国鉄解雇を撤回せよ 動労総連合がJRに申し入れ

週刊『前進』04頁(2847号02面01)(2017/05/29)


国鉄解雇を撤回せよ
 動労総連合がJRに申し入れ


 動労総連合は5月10日、国鉄分割・民営化でJR不採用となった動労千葉組合員のJRへの採用を求め、JR東日本に新たな申し入れを提出した。6・11国鉄集会を前に、1047名解雇撤回闘争はJRと激突する新たな攻防に入った。
 国鉄分割・民営化は戦後最大の労働組合解体攻撃だった。そのために作られたのが、闘う労組の組合員をJRに採用しない仕組みを定めた国鉄改革法23条だ。
 同条は、JRの職員採用手続きを、①国鉄がJR採用候補者名簿を作成し、②JR設立委員会が採用候補者名簿の中からJRに採用する者を決定する----という2段階に切断した。JR不採用とされた動労千葉の組合員は、採用候補者名簿から名前を削られてJRから排除された。この名簿の作成にあたり、国鉄当局は「名簿不記載基準」を作って不採用者を選別した。
 その基準の策定自体が不当労働行為だったことが、JR採用差別事件についての15年6月30日の最高裁決定で確定した。確定した判決は、「国鉄分割・民営化に反対する姿勢を示していた労働組合に属する職員を、このような労働組合に所属していること自体を理由として、差別して不利益に取り扱う目的、動機(不当労働行為意思)のもとに」名簿不記載基準が作られたと明確に述べている。
 この名簿不記載基準は、当時JR設立委員長で経団連会長だった斎藤英四郎の命令によって作られた事実も明らかになっている。JR採用差別事件で証拠として提出された『国鉄改革前後の労務政策の内幕』というタイトルの文書には、国鉄分割・民営化当時、国鉄総裁室長で後にJR西日本の会長になった井手正敬が、斎藤の命令を受けて葛西敬之(当時、国鉄職員局次長で現JR東海名誉会長)とともに名簿不記載基準を作ったことを、自らの口で語った言葉が記録されている。(右の表参照)
 動労総連合は今回、この事実をもとに、「JR設立委員会の斎藤英四郎委員長の指示によって不当労働行為が行われたということは、JRが不当労働行為を行ったということであり、その法的責任は直接JRに及ぶ」と指摘して、JR不採用とされた動労千葉組合員を国鉄分割・民営化が強行された1987年4月1日にさかのぼって採用すること、この問題について直ちに団体交渉を行うことなどの4項目をJRに申し入れた。(左上の表参照)
 動労総連合は16年7月にも組合員のJR採用を求める申し入れをJR東日本に行っている。それに対する同年11月のJRの回答は、「当社は当事者でないことから、回答する立場にない」というものだった。JRは「設立委員長の斎藤はJRの当事者」と認めながら、井手の発言については「事実確認はしていない」「関知しない」として団交を拒否してきたのだ。
 この居直りを許さず、動労総連合はあくまで国鉄1047名解雇撤回へ闘いぬくことをあらためてJRに突きつけた。動労千葉夏季物販とともに国鉄解雇撤回の署名に全力で取り組もう。国鉄決戦を基軸に戦争と民営化に対決する6・11国鉄集会に集まろう。

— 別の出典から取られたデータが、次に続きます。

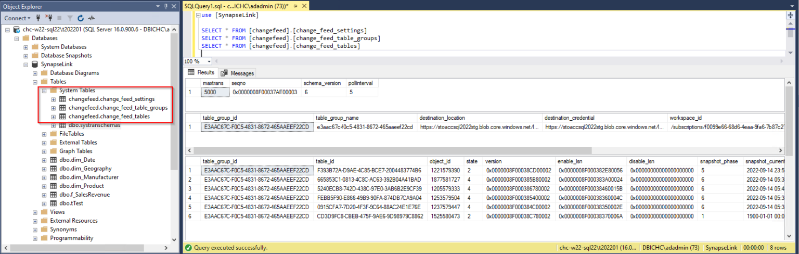Collapse the System Tables folder
The image size is (799, 254).
coord(44,91)
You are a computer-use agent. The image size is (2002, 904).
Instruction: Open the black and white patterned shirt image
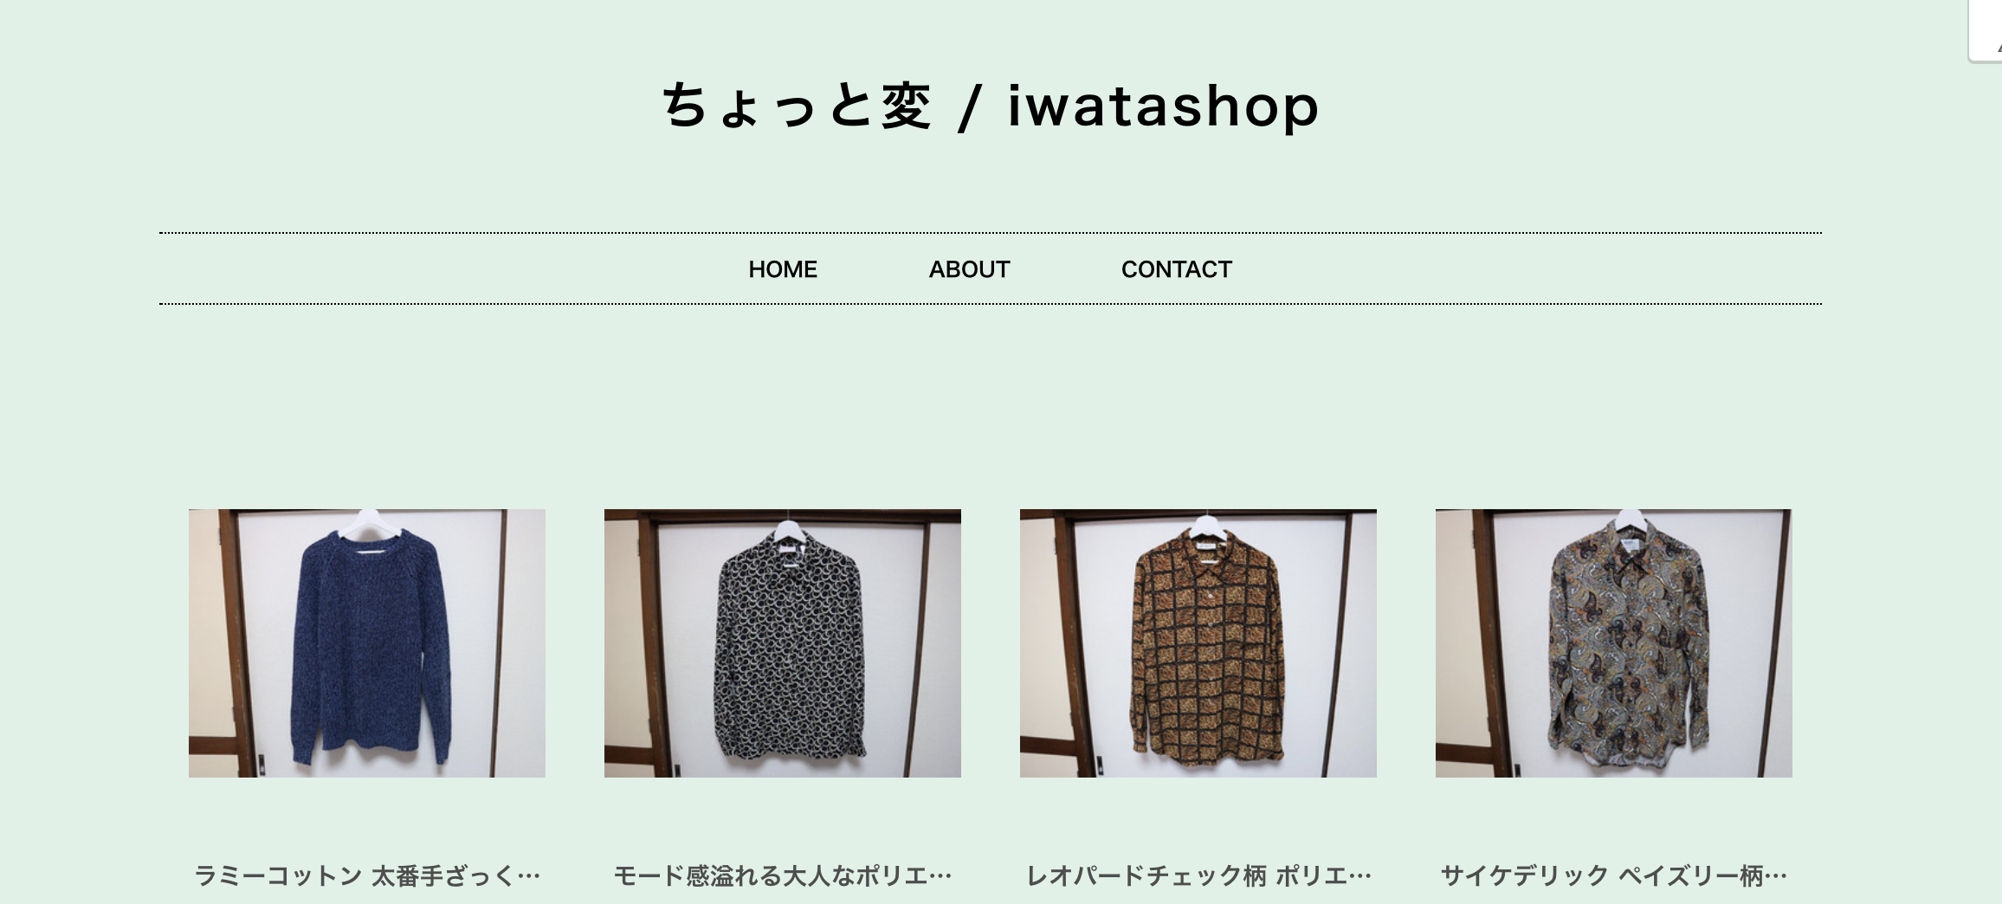click(783, 643)
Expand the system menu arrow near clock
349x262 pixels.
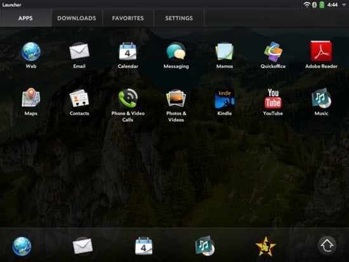(x=343, y=4)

------------------------------------------------------------
動労総連合のJR東日本への申し入れ
1 名簿不記載基準の策定がJR設立委員会の斎藤英四郎委員長の指示によって行われたかどうかは、JRが直接に不当労働行為を指示したかどうかという重大な問題であることから、斎藤英四郎委員長が名簿不記載基準の策定を指示したのかどうかを明らかにすること。
2 上記事実の下では、JRへの国鉄職員の採用・不採用及び不当労働行為の法的責任がJRにあることは明らかであると考えるが、会社の見解を明らかにすること。
3 国鉄分割・民営化(JR会社発足)にあたって「JR不採用」とされた動労千葉組合員を、1987年4月1日にさかのぼって採用すること。
4 団体交渉を拒否する不当な姿勢を改め、直ちに団体交渉を開催すること。

------------------------------------------------------------
斎藤英四郎が名簿不記載基準の策定を命じた
 斎藤英四郎さんが(JR設立委員会の)委員長をしておられたんだけど......いろいろ話をして、まず、選考基準に合致しなかった者は駄目なんだということにしよう。そして選考基準は、斎藤さんが作れと言うので、不当労働行為と言われないギリギリの線で葛西が案を作り、それを斎藤さんに委員会の席上、委員長案として出してもらい、それは了承された。